Last week, a ranking officer of the Senate and Chairman, Senate Committee on Army, Senator Ali Ndume, dismissed the call for the inclusion of electronic voting and transmission of election results electronically in the Electoral Act Amendment Bill, for the 2023 general elections, claiming that it will not work in the northern part of the country.
And on Thursday, his APC colleagues from every part of the
country including Lagos chorused the same sentiment. If Lagos is still lacking
in connectivity and Internet penetration by 2021 then, Nigeria will never be
ready for electronic voting and transmission of results in this lifetime.
Ndume had said: “As a member of the Senate, I am talking realistically; the issue of electronic voting is futuristic, but not realistic for us, in the north particularly.
Can you do electronic voting or transmission of results without
electricity? The answer is no.” In his ears, he was sounding convincing.
Deputy Chief Whip Aliyu Abdullahi had during consideration of the Electoral Act (Amendment) Bill report by the Senate proposed that Section 52(3) reads: “The Commission may transmit results of elections by electronic means where and when practicable” to read that “the Commission may transmit results of elections by electronic means provided that the network has been adjudged secured by the NCC and approved by the National Assembly.”
This modification is slightly different from the proposal two
weeks ago where the Senate had said the new provision should read, “Voting at
an election under this Bill shall be in accordance with the procedures
determined by the commission, which may include electronic voting provided that
the commission shall not transmit results of the election by electronic means.”

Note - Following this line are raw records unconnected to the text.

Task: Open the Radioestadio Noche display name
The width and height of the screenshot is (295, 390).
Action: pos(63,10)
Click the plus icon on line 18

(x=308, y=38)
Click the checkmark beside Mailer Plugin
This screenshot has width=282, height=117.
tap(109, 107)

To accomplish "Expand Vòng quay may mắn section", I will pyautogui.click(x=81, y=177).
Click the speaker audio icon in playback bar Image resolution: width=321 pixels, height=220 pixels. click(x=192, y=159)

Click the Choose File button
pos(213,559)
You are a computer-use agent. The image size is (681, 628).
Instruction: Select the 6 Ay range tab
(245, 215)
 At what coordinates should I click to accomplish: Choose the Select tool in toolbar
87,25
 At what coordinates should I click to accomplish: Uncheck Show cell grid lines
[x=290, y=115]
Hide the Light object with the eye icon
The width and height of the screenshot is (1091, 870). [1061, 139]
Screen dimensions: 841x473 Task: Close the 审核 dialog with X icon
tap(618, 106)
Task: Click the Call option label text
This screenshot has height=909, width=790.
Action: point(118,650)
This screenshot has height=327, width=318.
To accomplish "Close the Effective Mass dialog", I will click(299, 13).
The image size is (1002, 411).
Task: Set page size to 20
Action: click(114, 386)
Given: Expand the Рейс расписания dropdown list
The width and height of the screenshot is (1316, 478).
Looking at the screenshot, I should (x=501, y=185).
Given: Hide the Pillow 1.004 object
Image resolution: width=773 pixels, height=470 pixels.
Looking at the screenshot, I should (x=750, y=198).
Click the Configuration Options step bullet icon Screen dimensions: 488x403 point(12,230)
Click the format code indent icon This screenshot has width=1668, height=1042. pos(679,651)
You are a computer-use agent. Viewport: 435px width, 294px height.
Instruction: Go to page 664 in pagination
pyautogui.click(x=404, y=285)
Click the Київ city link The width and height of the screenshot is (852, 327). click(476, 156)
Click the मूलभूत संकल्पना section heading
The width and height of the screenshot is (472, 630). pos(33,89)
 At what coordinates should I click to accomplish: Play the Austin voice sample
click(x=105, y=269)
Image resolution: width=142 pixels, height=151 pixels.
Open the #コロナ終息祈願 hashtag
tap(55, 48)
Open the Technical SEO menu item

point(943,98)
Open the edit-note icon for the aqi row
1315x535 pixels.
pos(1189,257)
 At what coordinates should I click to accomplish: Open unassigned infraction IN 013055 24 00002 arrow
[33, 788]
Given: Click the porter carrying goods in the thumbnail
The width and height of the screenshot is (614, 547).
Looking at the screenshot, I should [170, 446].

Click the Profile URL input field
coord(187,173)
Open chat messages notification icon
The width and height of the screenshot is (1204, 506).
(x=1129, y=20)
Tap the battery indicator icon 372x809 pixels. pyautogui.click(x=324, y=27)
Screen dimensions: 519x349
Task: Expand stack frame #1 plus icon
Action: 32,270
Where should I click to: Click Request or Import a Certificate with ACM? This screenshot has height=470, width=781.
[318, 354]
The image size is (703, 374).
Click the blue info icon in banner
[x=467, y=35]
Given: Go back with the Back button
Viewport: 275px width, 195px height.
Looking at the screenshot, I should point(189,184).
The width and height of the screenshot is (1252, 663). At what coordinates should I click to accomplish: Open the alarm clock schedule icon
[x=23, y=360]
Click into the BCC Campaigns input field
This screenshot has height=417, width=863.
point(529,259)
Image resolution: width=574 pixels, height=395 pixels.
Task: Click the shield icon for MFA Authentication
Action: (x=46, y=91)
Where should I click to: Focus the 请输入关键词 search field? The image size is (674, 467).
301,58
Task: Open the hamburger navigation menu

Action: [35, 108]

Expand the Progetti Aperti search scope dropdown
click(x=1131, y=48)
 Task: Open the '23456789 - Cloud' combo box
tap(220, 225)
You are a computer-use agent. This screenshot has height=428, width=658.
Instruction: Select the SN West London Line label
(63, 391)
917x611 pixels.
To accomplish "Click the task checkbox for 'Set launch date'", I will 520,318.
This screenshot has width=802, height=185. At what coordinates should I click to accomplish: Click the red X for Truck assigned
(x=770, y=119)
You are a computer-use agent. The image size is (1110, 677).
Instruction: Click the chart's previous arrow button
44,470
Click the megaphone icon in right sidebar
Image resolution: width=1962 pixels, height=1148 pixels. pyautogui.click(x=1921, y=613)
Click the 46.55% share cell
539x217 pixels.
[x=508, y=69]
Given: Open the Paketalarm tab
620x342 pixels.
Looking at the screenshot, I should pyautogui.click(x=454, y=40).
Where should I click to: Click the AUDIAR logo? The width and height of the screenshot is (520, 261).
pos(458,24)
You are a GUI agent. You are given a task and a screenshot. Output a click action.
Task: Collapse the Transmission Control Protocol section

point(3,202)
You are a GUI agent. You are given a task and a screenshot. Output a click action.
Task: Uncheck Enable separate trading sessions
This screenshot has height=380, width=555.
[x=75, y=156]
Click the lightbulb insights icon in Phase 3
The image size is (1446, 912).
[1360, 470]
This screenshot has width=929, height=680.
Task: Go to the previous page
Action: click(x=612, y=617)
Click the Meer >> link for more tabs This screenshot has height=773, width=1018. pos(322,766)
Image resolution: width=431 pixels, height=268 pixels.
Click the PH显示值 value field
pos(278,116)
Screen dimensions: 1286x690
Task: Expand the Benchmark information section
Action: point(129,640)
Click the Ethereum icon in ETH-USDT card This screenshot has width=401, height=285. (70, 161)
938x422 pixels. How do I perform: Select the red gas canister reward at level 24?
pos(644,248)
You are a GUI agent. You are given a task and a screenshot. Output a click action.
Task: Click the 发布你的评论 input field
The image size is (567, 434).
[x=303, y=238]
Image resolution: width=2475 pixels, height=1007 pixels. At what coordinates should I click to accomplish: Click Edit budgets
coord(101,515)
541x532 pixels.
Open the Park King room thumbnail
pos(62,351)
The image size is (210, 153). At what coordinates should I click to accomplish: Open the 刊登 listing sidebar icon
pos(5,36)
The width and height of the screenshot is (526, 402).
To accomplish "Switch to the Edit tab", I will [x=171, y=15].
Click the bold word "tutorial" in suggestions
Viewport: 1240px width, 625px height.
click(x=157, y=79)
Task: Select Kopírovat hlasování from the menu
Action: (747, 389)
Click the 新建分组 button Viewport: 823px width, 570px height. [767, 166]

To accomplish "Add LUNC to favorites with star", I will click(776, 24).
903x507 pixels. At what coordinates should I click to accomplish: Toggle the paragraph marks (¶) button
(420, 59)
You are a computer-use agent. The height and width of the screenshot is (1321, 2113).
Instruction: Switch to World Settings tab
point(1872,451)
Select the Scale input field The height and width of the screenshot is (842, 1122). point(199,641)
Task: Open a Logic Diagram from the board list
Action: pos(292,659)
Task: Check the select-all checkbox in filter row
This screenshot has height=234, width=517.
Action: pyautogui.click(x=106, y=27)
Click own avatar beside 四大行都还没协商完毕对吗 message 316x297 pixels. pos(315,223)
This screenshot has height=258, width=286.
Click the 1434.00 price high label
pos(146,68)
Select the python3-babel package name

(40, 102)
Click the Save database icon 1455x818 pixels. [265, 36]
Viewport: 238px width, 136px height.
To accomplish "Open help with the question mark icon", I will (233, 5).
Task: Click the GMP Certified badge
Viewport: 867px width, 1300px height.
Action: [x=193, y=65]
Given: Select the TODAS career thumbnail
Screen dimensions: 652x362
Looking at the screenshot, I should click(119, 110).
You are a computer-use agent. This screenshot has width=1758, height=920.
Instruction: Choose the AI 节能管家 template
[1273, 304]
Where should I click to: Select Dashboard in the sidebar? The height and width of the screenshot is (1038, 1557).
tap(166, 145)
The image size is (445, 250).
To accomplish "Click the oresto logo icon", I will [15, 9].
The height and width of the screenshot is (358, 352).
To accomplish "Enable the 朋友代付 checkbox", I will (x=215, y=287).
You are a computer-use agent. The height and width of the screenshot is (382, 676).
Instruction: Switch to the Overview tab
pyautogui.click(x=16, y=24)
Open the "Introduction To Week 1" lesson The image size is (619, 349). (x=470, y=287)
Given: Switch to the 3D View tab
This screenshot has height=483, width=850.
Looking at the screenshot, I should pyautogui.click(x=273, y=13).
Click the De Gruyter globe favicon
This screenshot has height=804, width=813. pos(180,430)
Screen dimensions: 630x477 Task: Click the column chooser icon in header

The simple explanation to this is that the Senate wants those trips from polling units to collating centres where results are falsified, ballot boxes are snatched, innocent NYSC ad hoc staff are killed and INEC returning officers with guns to their heads declare results in favour of those holding them captive, to subsist.
Even the wise counsel of former INEC Chairman, Prof. Attahiru Jega, to the legislators that “You can’t permit INEC on one hand to use electronic voting and not use electronic transmission of results because usually, they go as a package,” only ensured they brought up another disingenuous method of subverting the people’s will.
Ndume had rationalised the Senate unfounded fears against electoral voting and transmission thus: “We don’t have electricity in most of the areas in the north, especially the rural areas; the importance, or the main objective of election, is to allow every Nigerian that is of 18 years old, to exercise his constitutional right to go and vote.”
Is this about political parties or about the future of Nigeria
as a nation? Ndume and his colleagues know they are fighting for their
political careers. If they’re electable why are they afraid?
Meanwhile, in those areas Ndume claimed to have no electricity, are there no telephone services? Is the Federal government, through the NIMC and the telecommunications operators, not carrying out the ongoing synchronization of NIN/ SIM numbers?
Also, in those areas Ndume and his pitiable fellow senators depicted, do their children register electronically for JAMB and also write their examinations through the computer/Internet and as well use their NIN numbers for the registration? Do they enjoy PoS services as well as money transfer? Are they also part of the ongoing online INEC continuous voter registration?
Meanwhile, in the House of Representatives, the same scenario
played out. When eventually 2023 comes, except God delivers this nation from
the hands of these executive puppets, you already know that the will of the
people would be subverted by this disappointing APC government that would have
spent eight years thinking and plotting to perpetuate their grips on the
nation. If only man learns, APC will have learnt from the PDP: that when man
proposes, there is always the supreme being that still reigns in the affairs of
man, who at the appointed time will dispose accordingly.
As it is now, the Senate has voted that the National Assembly
and the NCC, both of them fortresses of the APC, are to determine how we vote
in 2023. You can see that certainly there will be no light at the end of the
toilet, sorry tunnel, for post-2023 Nigeria. God help us.